In a decade there have been a lot of changes. Some of the changes are obvious; some are not.

For example, volume has expanded tremendously. Back in 1972-73, daily volume averaged about 15 or 16 million shares. Today, this level of trading can be done in one hour on the New York Stock Exchange. On the few days when trading would spurt to 20 million shares, the clerks and statisticians who had been around since before the great crash of 1929 would just shake their heads. Probably no one then considered that the stock market would eventually have 100 -million-share days.

The nature of the trading has also changed considerably. Ten years ago, the individual investor seemed to play a much larger role in trading. According to the New York Stock Exchange, institutions in 1971 represented nearly 60 percent of all trading, on a dollar-volume basis.

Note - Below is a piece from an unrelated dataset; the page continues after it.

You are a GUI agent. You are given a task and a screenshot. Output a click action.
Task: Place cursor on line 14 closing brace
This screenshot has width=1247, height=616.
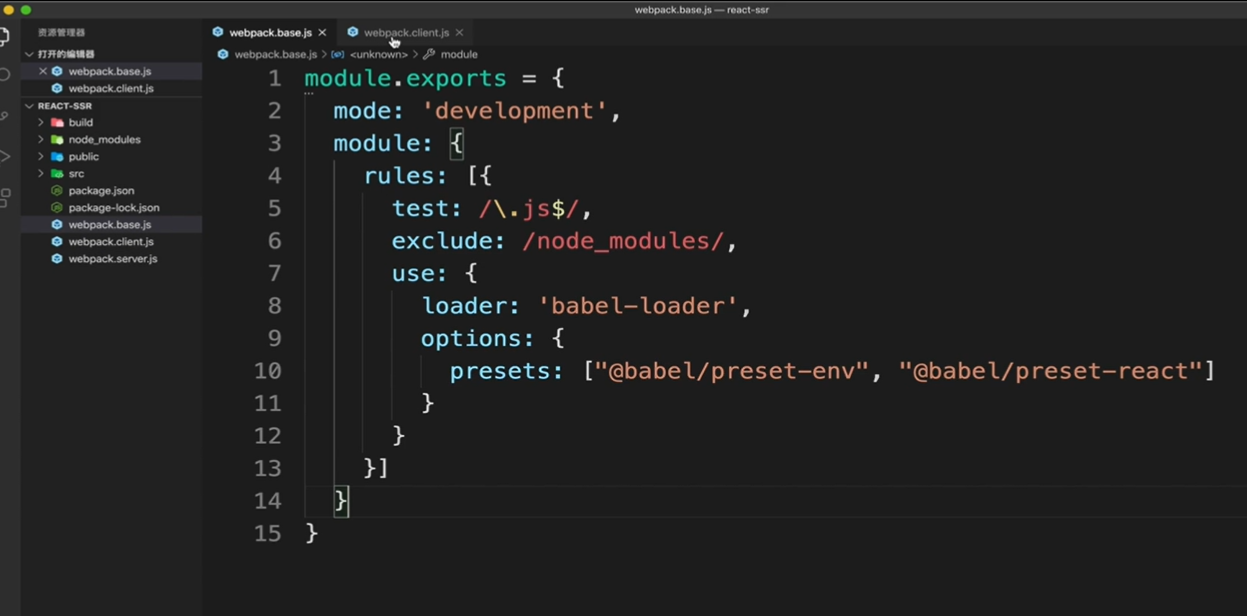(x=341, y=500)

Today, the institutions are more active, representing about 70 percent of the trading.

The great bear market of 1973-74 did a lot to sour the individual investor on playing the stock market. I remember writing about the market when it went on a long slide, and it was demoralizing for investors to continuously watch their assets shrink. I used to slip out to a nearby brokerage house and watch the tape roll by and watch the tape watchers watch the tape. As prices shrank, the mood in the brokerage house would sour.

Normally, prices would decline on fairly modest volume. But there was one day during that period when the smell of panic was on the tape. At that point, even the institutions, who had bought what they called ''one decision'' stocks - stocks you only needed to buy, not to sell - were trying to unload them. Thousands of shares of Eastman Kodak, Avon Products, or IBM, some of the one-decision stocks, slipped by almost always at a price lower than the last trade. Volume was heavy. I remember thinking, ''This must have been what 1929 was like.''

After the bear market ended, the individual investor lost a lot of interest in the stock market. I think the growth of the money-market funds was in part responsible for this. They offered safety and high yields. In 1972-73, individual investors could only get passbook savings rates of about 51/2 percent on their cash. To get higher yields meant playing the stock market.

The public's faith in the markets has also been jolted by various scandals and collapses. When Penn Central collapsed in 1970, the investing public was assured everything was fine until the very end. This was also true at Equity Funding, a now-defunct insurance company that told investors the rumors about the company's problems were completely false. As Equity Funding collapsed in 1973, all the insurance stocks plunged as investors lost faith in the entire industry. Although I'm not sure investors have changed that much, the insurance industry as a whole does not seem to have suffered as a result of the lesser problems hurting Baldwin-United, whose insurance subsidiary is having difficulty.

Information has certainly changed the way investors view the stock market. Stock brokers now have access to much more information than they did a decade ago. A modern stock-market machine allows the broker to not only retrieve stock and bond prices, but also to pull up news up to a month old about the company and find out what institutions actually own the stock. In addition, the machine can tell a broker what the government bond markets are doing at any point in time. The old machines only gave stock prices.

In fact, the use of computers in the stock market has been tremendous. At UPI , there were scores of clerks who kept track of information about the market, using pencils and pads. Today, it is mainly done with computer screens. The same is true in the back offices of the brokerage houses and on the floor of the NYSE itself. Functions that used to be done by clerks are now done by machines.

Investors today are also much more active in the options markets. A decade ago, options were unlisted. An investor who wanted to buy one had to look at ads in the back of the Wall Street Journal, where small brokerage houses offered to sell them. At that time, there was very little interest in them.

Today, thousands of people make their living trading options on stocks in New York, Chicago, and Philadelphia. And not only are there options on stocks, there are also futures on the stock market - using various indexes.

In fact, the products offered by the brokerage houses have changed dramatically. A decade ago, most brokers made their money selling stocks. Today, brokers offer limited partnerships, insurance, municipal bonds, commodities, and financial services of all kinds.

Many of the brokerages are owned by large institutions, such as insurance companies. A decade ago, they were owned by partners who often spent their summers in Maine. As a reporter, I hated the summer, since the doldrums would set in as these important investors headed off to Rockport, or other cool retreats. Today, there is no summer hiatus. There is money to be made.